### Records provided
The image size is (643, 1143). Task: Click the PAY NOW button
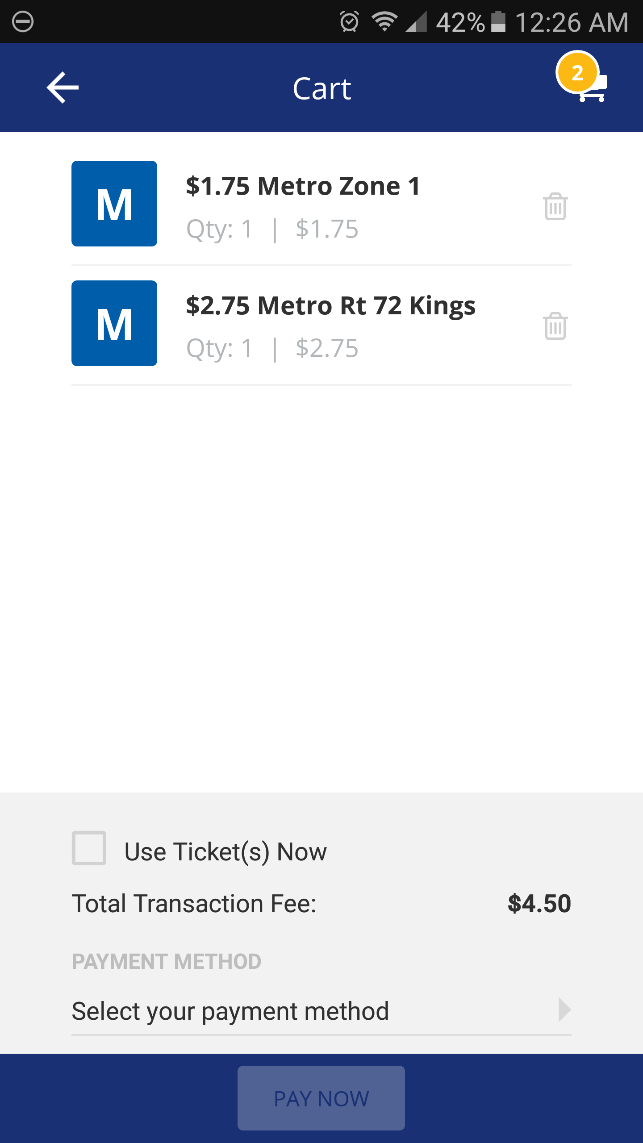point(321,1098)
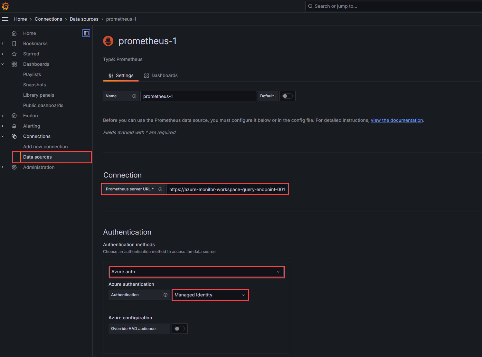The image size is (482, 357).
Task: Select the Connections plug icon
Action: (14, 136)
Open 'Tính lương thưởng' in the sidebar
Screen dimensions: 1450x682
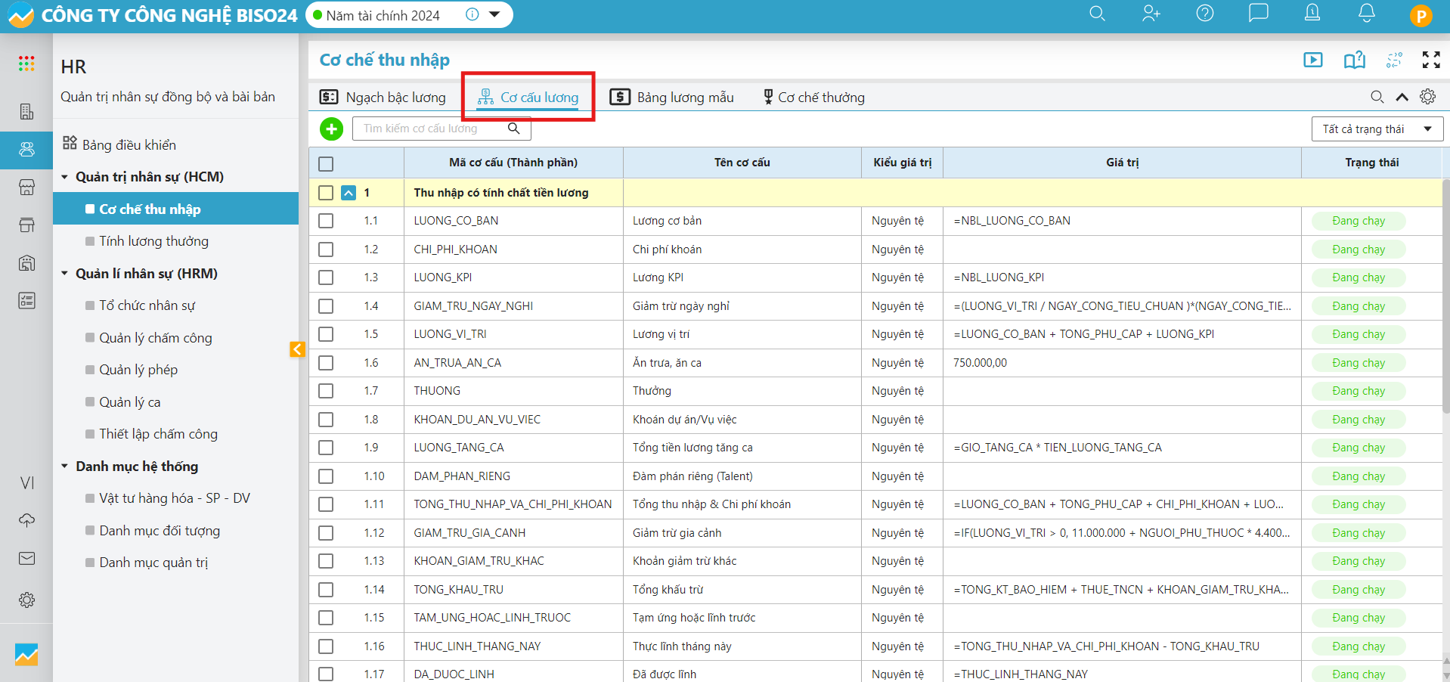[153, 241]
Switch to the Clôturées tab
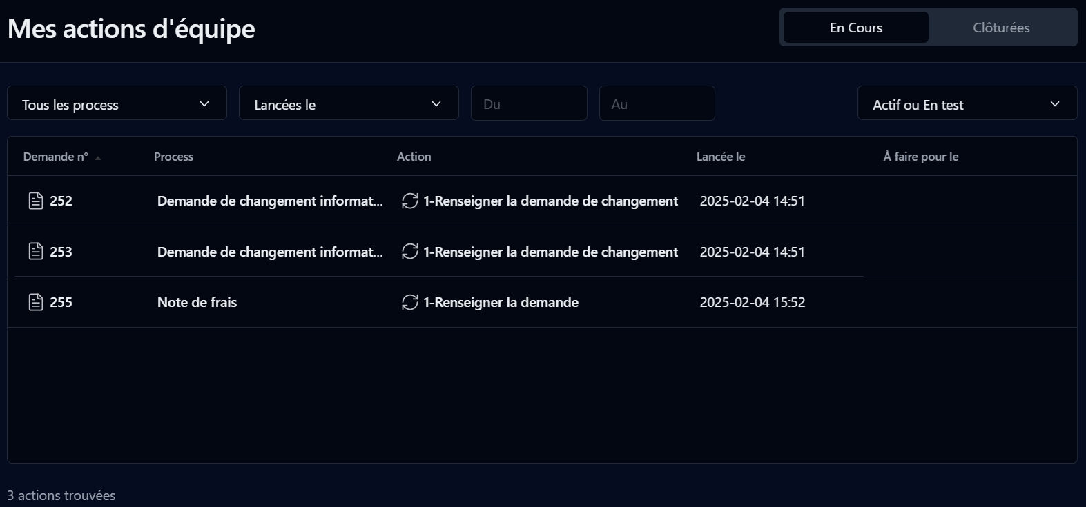Viewport: 1086px width, 507px height. [1000, 28]
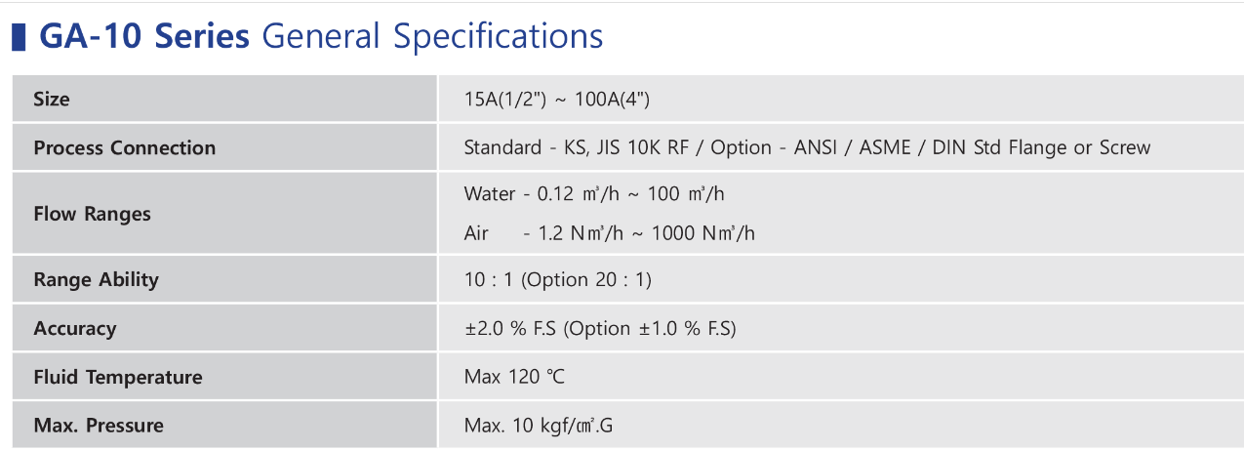Image resolution: width=1244 pixels, height=451 pixels.
Task: Click the Water flow range value line
Action: [x=594, y=193]
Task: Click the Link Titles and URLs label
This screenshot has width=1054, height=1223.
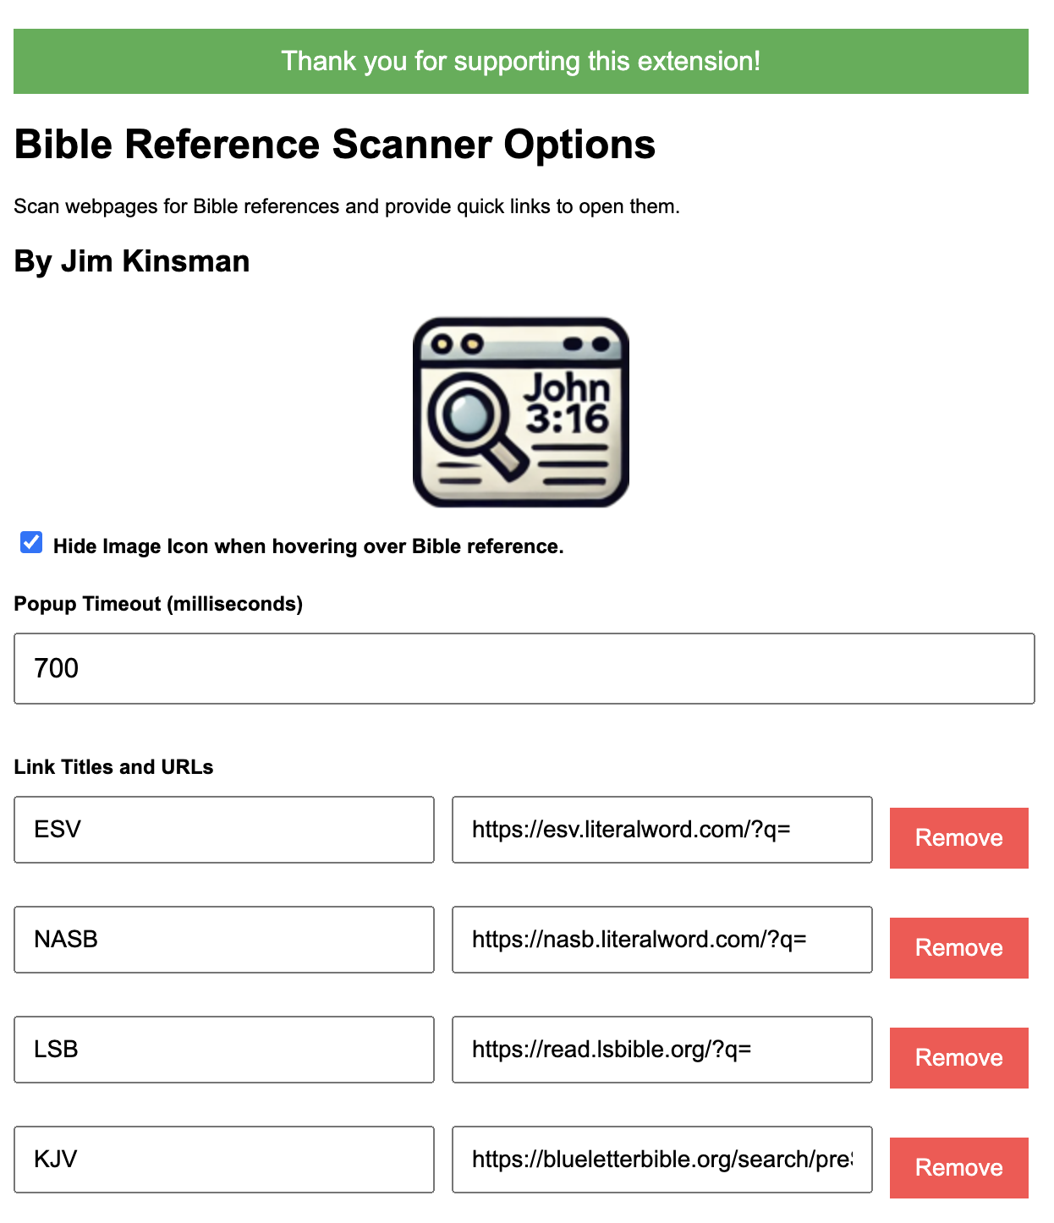Action: pos(113,767)
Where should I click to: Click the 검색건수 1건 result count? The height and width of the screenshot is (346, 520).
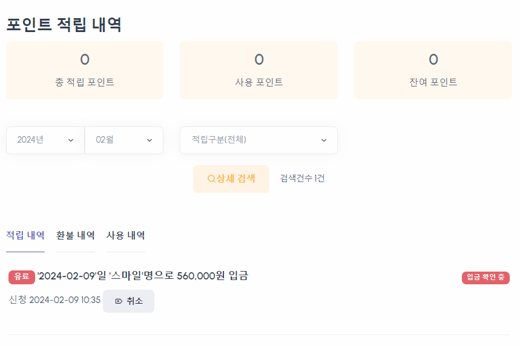[x=302, y=178]
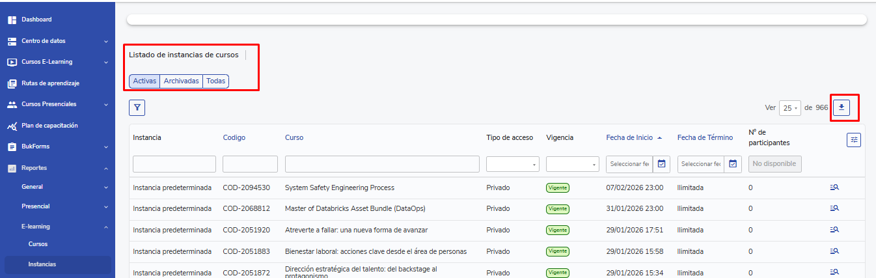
######
Exercise ▸ Give every line of the records above again, exactly, and omit the pictures.

Completed task ▸
The image size is (643, 1143). Task: Click the PAY NOW button
point(321,1098)
The image size is (482, 357).
Task: Select the Connections plug icon
Action: (14, 136)
Open 'Tính lương thưởng' in the sidebar
Screen dimensions: 1450x682
[153, 241]
Switch to the Clôturées tab
Viewport: 1086px width, 507px height. [1000, 28]
Image resolution: width=1244 pixels, height=451 pixels.
Task: Click the Water flow range value line
Action: [x=594, y=193]
Task: Click the Link Titles and URLs label
This screenshot has width=1054, height=1223.
Action: pos(113,767)
Where should I click to: Click the 검색건수 1건 result count? The height and width of the screenshot is (346, 520).
[x=302, y=178]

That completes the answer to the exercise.